── AVAILABLE DATA ──

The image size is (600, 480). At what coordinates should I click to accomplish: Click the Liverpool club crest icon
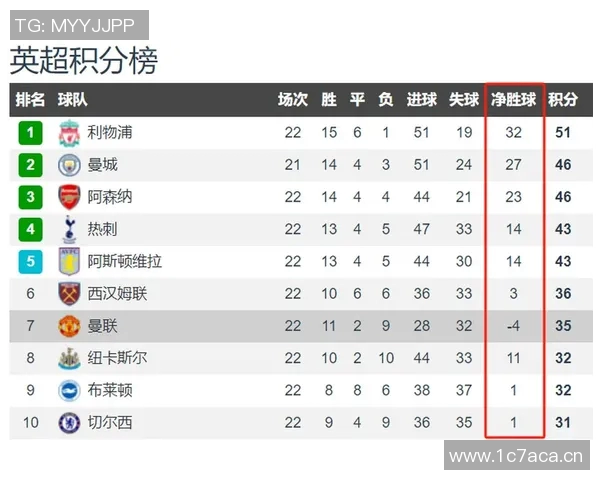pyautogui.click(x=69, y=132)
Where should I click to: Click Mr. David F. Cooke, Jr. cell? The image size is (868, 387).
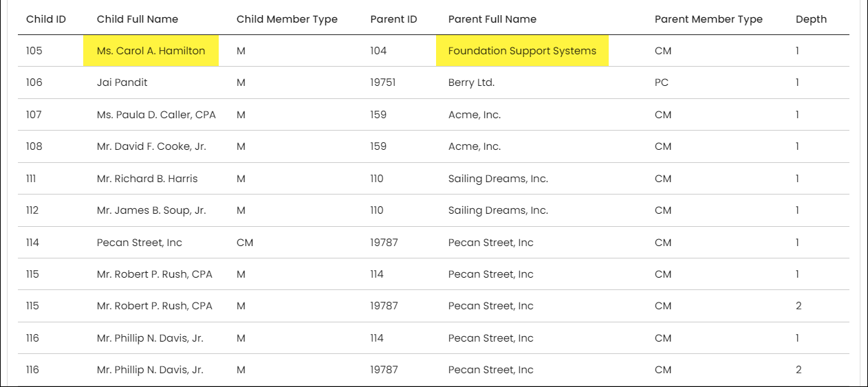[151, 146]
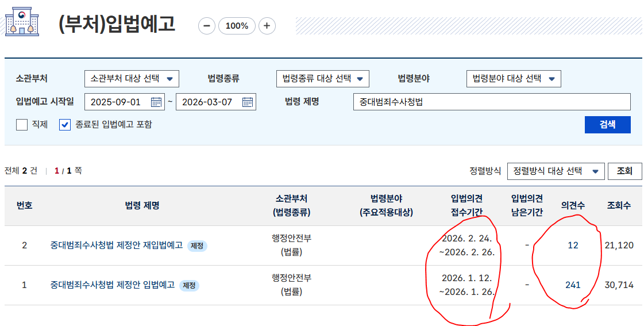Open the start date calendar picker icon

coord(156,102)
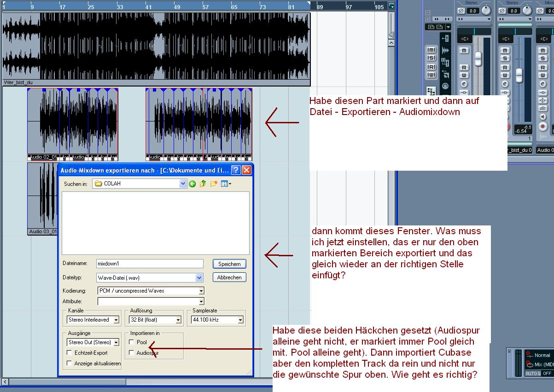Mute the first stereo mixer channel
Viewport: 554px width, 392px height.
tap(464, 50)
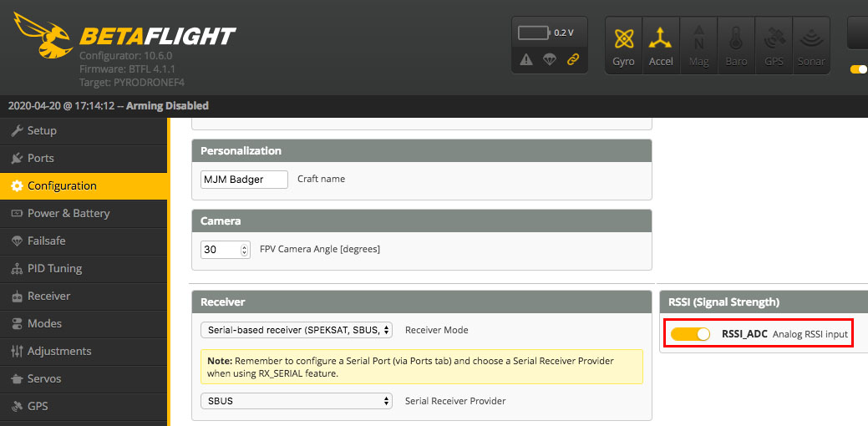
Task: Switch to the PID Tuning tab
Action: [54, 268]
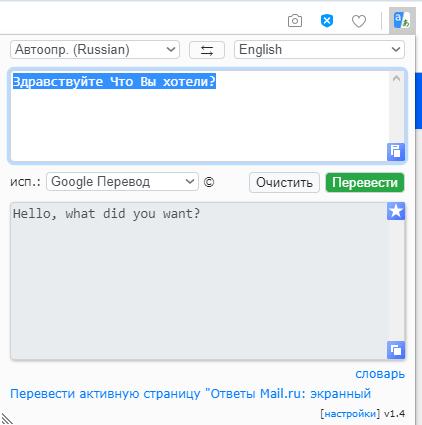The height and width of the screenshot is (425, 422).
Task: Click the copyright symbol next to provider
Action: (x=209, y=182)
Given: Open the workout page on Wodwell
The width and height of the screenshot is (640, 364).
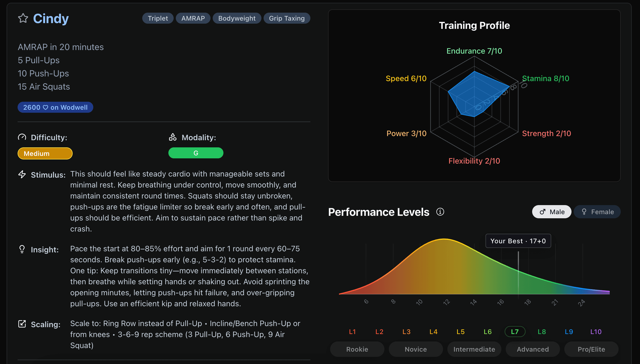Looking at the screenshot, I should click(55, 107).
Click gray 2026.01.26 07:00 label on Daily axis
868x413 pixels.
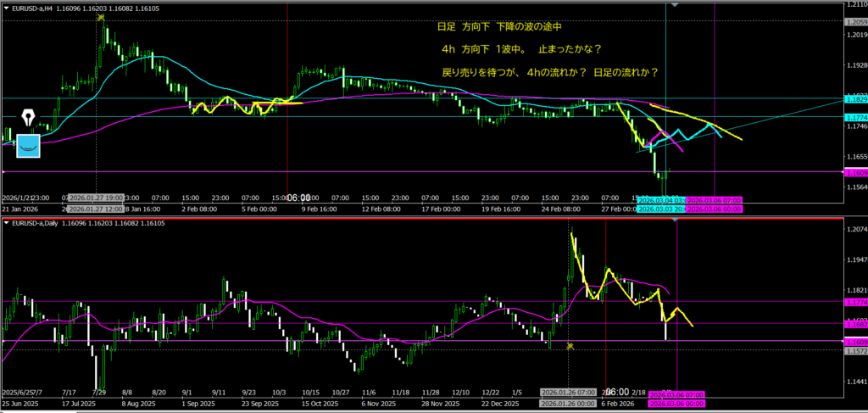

───
── AVAILABLE DATA ──

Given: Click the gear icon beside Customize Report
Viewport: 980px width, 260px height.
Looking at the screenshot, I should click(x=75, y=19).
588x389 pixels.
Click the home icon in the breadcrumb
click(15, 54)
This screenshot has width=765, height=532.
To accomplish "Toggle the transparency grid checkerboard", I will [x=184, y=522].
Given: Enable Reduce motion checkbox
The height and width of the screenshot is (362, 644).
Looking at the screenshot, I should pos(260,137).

───

_WHAT TO PRODUCE_.
Among the entries above, copy exactly only the lines starting with the one containing "Given: Click the" and going through the one containing "This screenshot has width=765, height=532.", both ends included.

_TASK RESPONSE_.
Given: Click the gear icon beside Customize Report
Viewport: 980px width, 260px height.
Looking at the screenshot, I should click(x=75, y=19).
588x389 pixels.
Click the home icon in the breadcrumb
click(15, 54)
This screenshot has width=765, height=532.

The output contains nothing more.